*** Trecho do documento ***

#011 Caos e processo

Designer e Product Manager transformando caos em ordem através de processo e disciplina.

O que a primeira temporada de The Bear me clarificou sobre processo, organização, qualidade e obsessão.

Assisti a primeira temporada de The Bear muito antes de começar o projeto de estruturação de processos que estou tocando hoje. Não foi ela que me ensinou a importância do processo, isso eu já vivia. Mas foi só durante o projeto que aquela temporada ganhou outro sentido: ela ilustra exatamente o padrão que aparece em quem trabalha pra transformar caos em processo.

Pra quem não assistiu: basicamente a série mostra uma cozinha em caos completo que, aos poucos, foi virando uma cozinha com processo, brigada, hierarquia, disciplina. No começo é tudo improviso e gente gritando durante o "serviço" inteiro (como chamam, na cozinha, o período de atendimento). Depois, cada estação passou a ter seu lugar, sua função, sua régua de qualidade. E é só com essa estrutura que a cozinha conseguiu, finalmente, produzir com consistência. Não por sorte, mas porque existe processo segurando o resultado. Fonte: Vida de Programador

Foi observando isso que entendi algo que hoje considero óbvio, mas que eu não tinha parado pra nomear: processo e organização não são só o básico, o ponto de partida de qualquer trabalho. Eles são também o que existe de mais avançado, porque são eles que sustentam a qualidade quando o dia está caótico e não dá tempo de fazer tudo com calma. Mas não é só isso: processo também cria rastreabilidade. Registra decisão, guarda contexto, permite que qualquer pessoa entenda, meses depois, por que algo foi feito daquele jeito. Não é só sobre segurar a qualidade num dia ruim, é sobre construir memória, um caminho que outras pessoas conseguem seguir sem precisar reinventar tudo de novo.

***

Continue o texto sobre processo e a primeira temporada de The Bear a partir do último parágrafo apresentado, mantendo o mesmo tom.

*** Dados fornecidos ***

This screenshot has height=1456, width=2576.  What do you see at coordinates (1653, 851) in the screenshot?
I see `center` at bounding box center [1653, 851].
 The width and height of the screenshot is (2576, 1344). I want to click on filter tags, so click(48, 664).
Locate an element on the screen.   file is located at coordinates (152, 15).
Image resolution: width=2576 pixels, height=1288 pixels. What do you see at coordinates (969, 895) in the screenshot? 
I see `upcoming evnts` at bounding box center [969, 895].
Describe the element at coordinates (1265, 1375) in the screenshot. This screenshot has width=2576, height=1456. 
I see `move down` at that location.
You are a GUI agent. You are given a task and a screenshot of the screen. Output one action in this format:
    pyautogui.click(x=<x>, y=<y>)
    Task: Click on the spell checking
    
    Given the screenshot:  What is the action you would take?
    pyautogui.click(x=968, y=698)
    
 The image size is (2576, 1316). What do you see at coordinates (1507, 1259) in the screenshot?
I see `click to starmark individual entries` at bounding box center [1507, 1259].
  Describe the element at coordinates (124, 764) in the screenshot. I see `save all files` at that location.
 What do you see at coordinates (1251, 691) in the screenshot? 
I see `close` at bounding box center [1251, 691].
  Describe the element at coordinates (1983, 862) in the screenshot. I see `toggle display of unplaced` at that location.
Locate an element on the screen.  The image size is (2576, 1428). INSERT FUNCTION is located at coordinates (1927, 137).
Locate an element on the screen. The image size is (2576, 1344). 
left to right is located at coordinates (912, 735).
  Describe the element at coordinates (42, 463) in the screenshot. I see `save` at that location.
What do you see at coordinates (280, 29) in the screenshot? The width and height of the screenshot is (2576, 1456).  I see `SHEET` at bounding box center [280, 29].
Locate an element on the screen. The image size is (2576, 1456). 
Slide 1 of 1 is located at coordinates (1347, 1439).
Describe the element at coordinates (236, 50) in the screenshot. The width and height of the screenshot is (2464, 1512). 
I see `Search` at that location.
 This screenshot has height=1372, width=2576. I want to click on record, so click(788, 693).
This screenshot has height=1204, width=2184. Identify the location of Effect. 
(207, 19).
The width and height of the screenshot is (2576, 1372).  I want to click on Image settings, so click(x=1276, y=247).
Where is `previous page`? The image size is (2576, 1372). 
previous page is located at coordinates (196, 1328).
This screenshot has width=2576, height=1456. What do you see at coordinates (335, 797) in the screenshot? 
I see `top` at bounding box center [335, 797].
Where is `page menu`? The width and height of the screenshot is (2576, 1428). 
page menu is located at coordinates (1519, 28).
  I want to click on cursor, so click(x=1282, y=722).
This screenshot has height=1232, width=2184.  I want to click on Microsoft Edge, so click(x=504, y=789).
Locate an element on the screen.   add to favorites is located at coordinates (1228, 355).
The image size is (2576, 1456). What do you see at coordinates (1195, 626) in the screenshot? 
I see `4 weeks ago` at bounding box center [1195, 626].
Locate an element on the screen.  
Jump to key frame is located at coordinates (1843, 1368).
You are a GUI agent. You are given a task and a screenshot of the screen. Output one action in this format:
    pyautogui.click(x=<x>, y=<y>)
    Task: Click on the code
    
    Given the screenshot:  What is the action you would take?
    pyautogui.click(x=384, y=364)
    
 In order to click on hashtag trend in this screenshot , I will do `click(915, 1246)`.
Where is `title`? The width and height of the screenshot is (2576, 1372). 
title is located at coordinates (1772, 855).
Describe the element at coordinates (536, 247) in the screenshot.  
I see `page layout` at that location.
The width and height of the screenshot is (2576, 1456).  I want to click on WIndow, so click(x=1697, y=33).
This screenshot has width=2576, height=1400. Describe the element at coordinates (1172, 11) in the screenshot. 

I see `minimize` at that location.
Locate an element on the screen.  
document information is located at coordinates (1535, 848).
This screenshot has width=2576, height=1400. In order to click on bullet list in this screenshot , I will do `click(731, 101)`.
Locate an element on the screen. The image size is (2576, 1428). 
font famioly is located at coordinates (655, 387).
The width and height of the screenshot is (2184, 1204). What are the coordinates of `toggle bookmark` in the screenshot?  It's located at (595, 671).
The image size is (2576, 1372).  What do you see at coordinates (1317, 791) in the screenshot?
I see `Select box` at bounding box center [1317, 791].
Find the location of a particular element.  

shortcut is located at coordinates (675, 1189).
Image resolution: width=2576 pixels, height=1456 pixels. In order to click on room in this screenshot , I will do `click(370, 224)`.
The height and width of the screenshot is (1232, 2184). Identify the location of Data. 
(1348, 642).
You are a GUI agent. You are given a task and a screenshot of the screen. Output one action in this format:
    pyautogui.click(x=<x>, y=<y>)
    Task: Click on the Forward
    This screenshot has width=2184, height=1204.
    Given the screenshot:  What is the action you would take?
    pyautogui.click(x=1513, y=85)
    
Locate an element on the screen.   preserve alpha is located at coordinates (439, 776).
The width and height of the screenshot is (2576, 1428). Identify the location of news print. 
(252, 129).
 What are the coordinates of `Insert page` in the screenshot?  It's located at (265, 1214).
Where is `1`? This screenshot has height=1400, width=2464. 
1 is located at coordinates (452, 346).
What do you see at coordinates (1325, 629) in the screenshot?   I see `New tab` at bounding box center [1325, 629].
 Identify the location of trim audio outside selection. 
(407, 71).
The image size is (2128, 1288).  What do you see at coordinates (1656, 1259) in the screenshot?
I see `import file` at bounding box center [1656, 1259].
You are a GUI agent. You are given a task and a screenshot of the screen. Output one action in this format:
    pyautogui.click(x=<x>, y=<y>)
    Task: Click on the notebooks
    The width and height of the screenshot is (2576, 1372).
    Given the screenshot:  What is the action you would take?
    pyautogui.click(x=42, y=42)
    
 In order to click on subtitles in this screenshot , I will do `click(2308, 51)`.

***

* **Espaço de resposta**
Tem também o lado da obsessão, que a série retrata sem romantizar: a mesma dedicação que faz alguém buscar excelência pode virar um peso, se ninguém souber onde parar. É fácil confundir "fazer bem feito" com "nunca estar satisfeito". Fonte: The Developer's Life

Reconheci esse padrão numa designer e em um product manager que vivem essa obsessão lado a lado. Não é que os dois amem o caos, é que amam organizar. É a desordem que dá pra eles o que organizar. É assim que a cabeça dos dois funciona: identifica um processo sem dono, um fluxo sem estrutura, e já quer desenhar o caminho pra resolver aquilo.

Enquanto tudo está mais ou menos funcionando, ninguém sente urgência de estruturar nada. É só quando quebra que fica óbvio o que precisa de organização e processo, e é aí que essa dupla se anima de verdade.

No fim, talvez The Bear só tenha colocado nome no que eu já sabia, qualquer time (de restaurante, de projeto, do que for) só cresce de verdade quando tem processo, organização e disciplina segurando o trabalho por trás. Não é o esforço nem a obsessão que sustentam o crescimento sozinhos. É o processo que garante que o esforço e a obsessão virem memória, em vez de se perderem no meio do caminho.

Nota: The Bear é uma série muito mais rica e complexa do que o recorte que fiz aqui, ela fala de família, saúde mental, luto, relações. Vale assistir por tudo que ela é, não só pelo paralelo que tracei neste texto.